Martin Bright in the New StatesmanSpectator

bq. Incidentally, I now think the invasion was indeed an error: carried out at the wrong time, by the wrong coalition for the wrong reasons. But where I do agree with the “decents” is that those who opposed intervention in 2002/3 were arguing for the murderous Baathist regime to stay in power. This should remain on their conscience just as the murderous consequences of the invasion are on the conscience of those who supported the war.

(via comments at “Aaronovitch Watch”:http://aaronovitch.blogspot.com/ .)

Unintended Consequences

by John Holbo on January 7, 2009

Over the past few years, a certain argument form has become fairly common: yes, I was wrong (about Iraq, financial stuff), but critics on the other side, even if they were right about the overall dynamics of how things went wrong, were substantially mistaken about the details. So – in the invincible words of Monty Python’s Black Knight – ‘let’s call it a draw’.

I predict that, for some strange reason, the folks who entered this characteristic defensive crouch will uncurl, re-affix rhetorical arms and legs, and become altogether more aggressive after Obama takes office. It will be argued that the stimulus package/health care reform/etc. will inevitably be afflicted with bad unintended consequences. But, for some strange reason, those who make this argument will not feel obliged to predict, in detail, exactly what things will go wrong. They will feel it is sufficient to sketch, in a broad way, why the dynamics of certain policy directions seem fraught with potential hazards.

I somewhat regret that I haven’t been bothering to document the argumentative trend of which I speak, so I suggest that we make a collective effort in comments: who has made the ‘yes I was wrong, but the critics didn’t get the details exactly right so it’s a tie’ argument? For future reference.

Those more inclined to monger twiddly philosophy angels-on-a-pinhead-type problems can, alternatively, tackle the following: the defensive crouch of which I speak seems to presuppose a broadly Russellian theory of the objects of thought. That is, you shift blame for unintended consequences by subscribing to a highly stringent theory of intentionality – of the objects of thought.
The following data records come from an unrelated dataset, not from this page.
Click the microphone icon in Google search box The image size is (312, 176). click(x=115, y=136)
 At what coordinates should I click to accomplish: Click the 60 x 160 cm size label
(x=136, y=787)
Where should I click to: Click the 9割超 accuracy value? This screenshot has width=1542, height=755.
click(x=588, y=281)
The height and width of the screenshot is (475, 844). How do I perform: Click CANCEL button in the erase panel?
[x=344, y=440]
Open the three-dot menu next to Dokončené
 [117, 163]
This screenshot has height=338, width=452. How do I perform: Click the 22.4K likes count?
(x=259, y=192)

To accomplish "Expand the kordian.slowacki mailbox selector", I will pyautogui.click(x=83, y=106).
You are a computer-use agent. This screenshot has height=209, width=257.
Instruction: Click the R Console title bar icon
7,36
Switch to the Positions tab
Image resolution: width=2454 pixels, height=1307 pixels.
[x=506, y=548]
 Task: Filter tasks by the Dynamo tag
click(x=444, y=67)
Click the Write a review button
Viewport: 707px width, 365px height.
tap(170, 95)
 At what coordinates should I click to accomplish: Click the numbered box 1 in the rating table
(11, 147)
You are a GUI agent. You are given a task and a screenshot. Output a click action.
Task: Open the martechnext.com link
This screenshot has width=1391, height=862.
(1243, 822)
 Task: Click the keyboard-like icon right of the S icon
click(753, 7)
The theory would seem to be this: you can’t really be thinking about X – e.g. any Bush-era debacle – unless you have in mind a definite description of X. So those who quite clearly heard the drumhoofs of financial apocalypse but mistakenly thought the first rider’s name was ‘The collapse of the dollar’ didn’t really hear that guy who was actually riding up. Alternatively, on a more Kripkean view of the determination of the objects of our thoughts, it seems that critics could have been warning about the very financial crisis that we actually suffered, even if they couldn’t, in advance, give an accurate definite description. So we have an ontological issue about the identity of apocalypses across possible worlds. Discuss. Preferably with Twin-Earth cases. And Larry Kudlow. If possible, you should fly the actual Larry to Twin-Earth and leave him there.